ST. PAUL—Minnesota officials say they are catching up on a backlog of cases alleging elderly people have been abused.
Health Commissioner Jan Malcolm on Thursday, March 1, said all 2,321 cases that had piled up in the Office of Health Facilities Complaints have been reviewed. Of those, officials decided further investigations are needed for 89 cases. Those probes will be added to 430 investigations already underway.
In December, 826 investigations were being conducted.
Thursday's report came as state legislators probe incidents that have been reported in facilities such as nursing homes and assisted living centers around Minnesota.
Next week, the legislative auditor, a government watchdog, is expected to release findings of an investigation of the Office of Health Facility Complaints, which is responsible for overseeing long-term care facilities. There have been reports that stacks of abuse reports sat in the department's office without being examined.
Earlier this week, long-term care providers apologized for abuses and agreed safety improvements are needed.

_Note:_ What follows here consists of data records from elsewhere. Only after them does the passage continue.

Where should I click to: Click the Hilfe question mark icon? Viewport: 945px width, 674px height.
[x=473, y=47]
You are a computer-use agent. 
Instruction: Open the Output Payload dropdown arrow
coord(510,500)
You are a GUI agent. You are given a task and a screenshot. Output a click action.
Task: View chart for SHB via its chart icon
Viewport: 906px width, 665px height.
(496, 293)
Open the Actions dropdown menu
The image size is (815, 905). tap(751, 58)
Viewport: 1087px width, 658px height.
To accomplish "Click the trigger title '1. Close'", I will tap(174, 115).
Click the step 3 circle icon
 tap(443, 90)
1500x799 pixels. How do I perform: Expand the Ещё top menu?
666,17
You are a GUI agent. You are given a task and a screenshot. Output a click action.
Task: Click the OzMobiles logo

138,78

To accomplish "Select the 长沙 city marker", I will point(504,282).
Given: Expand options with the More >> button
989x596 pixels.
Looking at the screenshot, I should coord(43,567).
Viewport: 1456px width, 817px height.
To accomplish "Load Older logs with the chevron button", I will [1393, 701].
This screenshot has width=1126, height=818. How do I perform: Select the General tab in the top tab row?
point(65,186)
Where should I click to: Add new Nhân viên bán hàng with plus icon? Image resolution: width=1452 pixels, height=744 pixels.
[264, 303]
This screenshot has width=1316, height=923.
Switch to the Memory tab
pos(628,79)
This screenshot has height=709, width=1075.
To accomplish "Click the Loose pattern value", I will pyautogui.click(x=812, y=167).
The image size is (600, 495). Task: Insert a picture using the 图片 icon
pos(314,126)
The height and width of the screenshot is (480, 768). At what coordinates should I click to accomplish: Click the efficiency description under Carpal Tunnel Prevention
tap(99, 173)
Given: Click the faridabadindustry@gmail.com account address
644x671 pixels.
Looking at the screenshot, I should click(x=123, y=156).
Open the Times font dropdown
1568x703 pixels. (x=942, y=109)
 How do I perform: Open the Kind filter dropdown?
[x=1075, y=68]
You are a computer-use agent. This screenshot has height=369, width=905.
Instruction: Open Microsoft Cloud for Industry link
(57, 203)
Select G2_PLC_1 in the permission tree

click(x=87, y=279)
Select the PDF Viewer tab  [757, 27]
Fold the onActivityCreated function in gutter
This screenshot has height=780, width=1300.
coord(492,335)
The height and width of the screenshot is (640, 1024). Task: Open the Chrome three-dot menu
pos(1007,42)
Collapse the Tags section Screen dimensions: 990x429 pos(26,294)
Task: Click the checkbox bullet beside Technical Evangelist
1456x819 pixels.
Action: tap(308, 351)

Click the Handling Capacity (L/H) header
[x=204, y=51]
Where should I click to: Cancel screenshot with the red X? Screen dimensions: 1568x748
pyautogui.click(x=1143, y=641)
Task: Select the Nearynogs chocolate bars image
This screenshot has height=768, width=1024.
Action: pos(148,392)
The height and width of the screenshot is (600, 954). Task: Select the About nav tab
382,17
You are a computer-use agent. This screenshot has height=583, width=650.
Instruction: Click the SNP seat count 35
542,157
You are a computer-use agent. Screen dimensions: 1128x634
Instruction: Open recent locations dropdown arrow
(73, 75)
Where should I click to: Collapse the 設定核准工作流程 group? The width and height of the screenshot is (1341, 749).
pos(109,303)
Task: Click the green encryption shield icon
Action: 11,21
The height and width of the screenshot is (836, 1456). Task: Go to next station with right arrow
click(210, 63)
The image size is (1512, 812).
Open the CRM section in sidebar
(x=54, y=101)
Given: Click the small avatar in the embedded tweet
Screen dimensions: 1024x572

"To all the seniors and families whose lives have been impacted, in any way, by abuse or maltreatment, please know we share their hurt and their grief and are truly sorry for the heartbreaking experiences they have endured," Gayle Kvenvold, CEO of LeadingAge, told members of the Senate aging and long-term care committee.
Last year, lawmakers learned that only a small percentage of abuse complaints were being investigated and perpetrators often were not punished for theft, maltreatment and other crimes.
Gov. Mark Dayton has said that although his administration failed to conduct investigations, the real culprits are the facilities that are supposed to take care of the elderly. When the problems were made public, Dayton told the Department of Human Services to help the Health Department because DHS has its own office that conducts similar investigations. On Thursday, he praised the state workers who nearly got caught up in six weeks.
Malcolm said the administration in about a week will release some legislation to allow her department to conduct more rigorous investigations of elder abuse.
Acting Human Services Commissioner Chuck Johnson said that in recent weeks the departments have made elder abuse complaints paperless, which has speeded work on them and allowed workers to keep up. About 400 new abuse cases are reported each week, Johnson said.
He added that his department had issues similar to the more recent Health Department problems about four years ago, so what was learned there transferred to the elder issues.
Christopher Magan of the St. Paul Pioneer Press, a Forum News Service media partner, contributed to this story.